Dikarenakan nilai Persatuan Indonesia didasari oleh sila Ketuhanan Yang Maha
Esa dan sila Kemanusiaan yang Adil dan Beradab, maka nasionalisme Indonesia
adalah nasionalisme religious. Yaitu, nasionalisme yang bermoral Ketuhanan Yang
Maha Esa, nasionalisme yang humanistic, yang menjunjung tinggi harkat dan
martabat manusia sebagai makhluk Tuhan.
4. Kerakyatan yang Dipimpin oleh Hikmat Kebijaksanaan dalam
Perumsyawaratan/Perwakilan
Negara adalah dari, oleh, dan untuk rakyat. Oleh karena rakyat merupakan asal
mula kekuasaan negara, maka nilai demokrasi secara mutlak harus dilaksanakan
dalam hidup negara. Adapun nilai-nilai demokrasi yang terkandung dalam sila
Kerakyatan ialah:
a. Adanya kebebasan yang disertai dengan tanggung jawab, baik terhadap
masyarakat, bangsa maupun secara moral kepada Tuhan Yang Maha Esa.

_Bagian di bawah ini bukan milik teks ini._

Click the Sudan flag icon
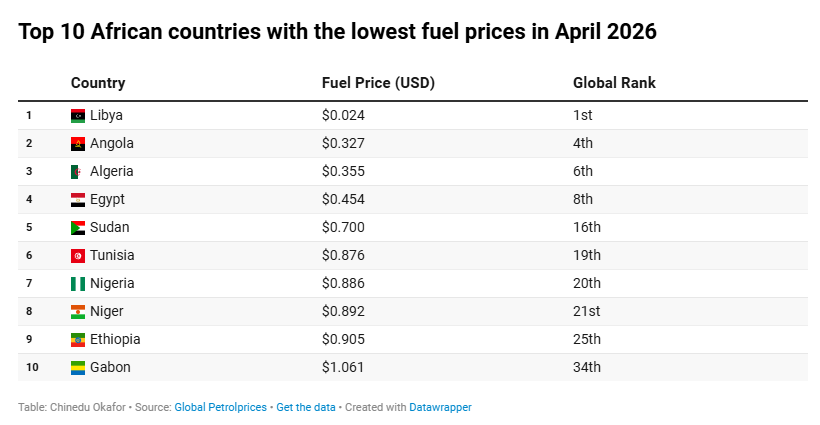Image resolution: width=820 pixels, height=425 pixels. (78, 227)
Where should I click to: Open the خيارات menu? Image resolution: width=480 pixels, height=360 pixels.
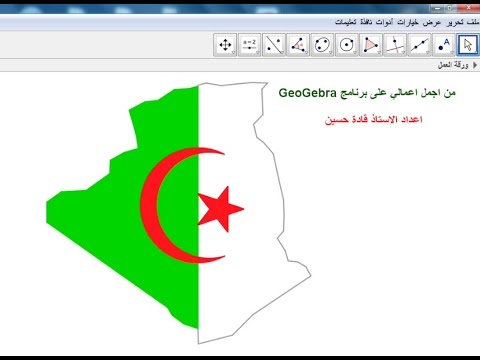(408, 22)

b. Menjunjung tinggi harkat dan martabat kemanusiaan
c. Menjamin dan memperkokoh persatuan dan kesatuan dalam hidup bersama
d. Mengakui atas perbedaan individu, kelompok, ras, suku, agama karena
perbedaan merupakan kodrat manusia
e. Mengakui adanya persamaan hak yang melekat pada setiap individu, kelompok,
ras, suku maupun agama
f. Mengarahkan perbedaan dalam suatu kerjasama kemanusiaan yang beradab
g. Menjunjung tinggi asas musyawarah sebagai moral kemanusiaan yang beradab
h. Mewujudkan dan mendasarkan suatu keadilan secara nyata dalam kehidupan
sosial demi tercapainya tujuan bersama.
Selanjutnya nilai-nilai tersebut diwujudkan secara nyata dalam kehidupan
berbangsa, bermasyarakat dan bernegara.
5. Keadilan Sosial Bagi Seluruh Rakyat Indonesia
Dalam sila kelima tersebut terkandung nilai-nilai yang merupkaan tujuan negara
sebagai tujuan dalam hidup bersama. Keadilan tersebut didasari dan dijiwai oleh
hakikat keadilan kemanusiaan, yaitu keadilan dalam hubungan antar individu, individu
dengan masyarakat, bangsa dan negaranya serta hubungan manusia dengan Tuhannya.
Adapun nilai-nilai keadilan yang harus terwujud dalam hidup bersama adalah
meliputi:
a. Keadilan distributive, yaitu hubungan antara negara terhadap warganya, dalam arti
negara yang wajib memenuhi keadilan membagi, dalam bentuk kesejahteraan,
bantuan, subsidi serta kesempatan dalam hidup bersama yang didasarkan hak dan
kewajiban
b. Keadilan legal, yaitu hubungan antara warganegara terhadap negara. Dalam hal ini
warganegara yang wajib memenuhi keadilan dalam bentuk mentaati peraturan
perundang-undangan yang berlaku dalam negara.
c. Keadilan komulatif, yaitu hubungan keadilan antara warga yang satu dengan
lainnya secara timbale balik.
Pemahaman terhadap seluruh kandungan nilai-nilai luhur sila-sila Pancasila
tersebut hendaknya menjadi pedoman dan landasan moralitas hidup bermasyarakat,
berbangsa dan bernegara di Indonesia.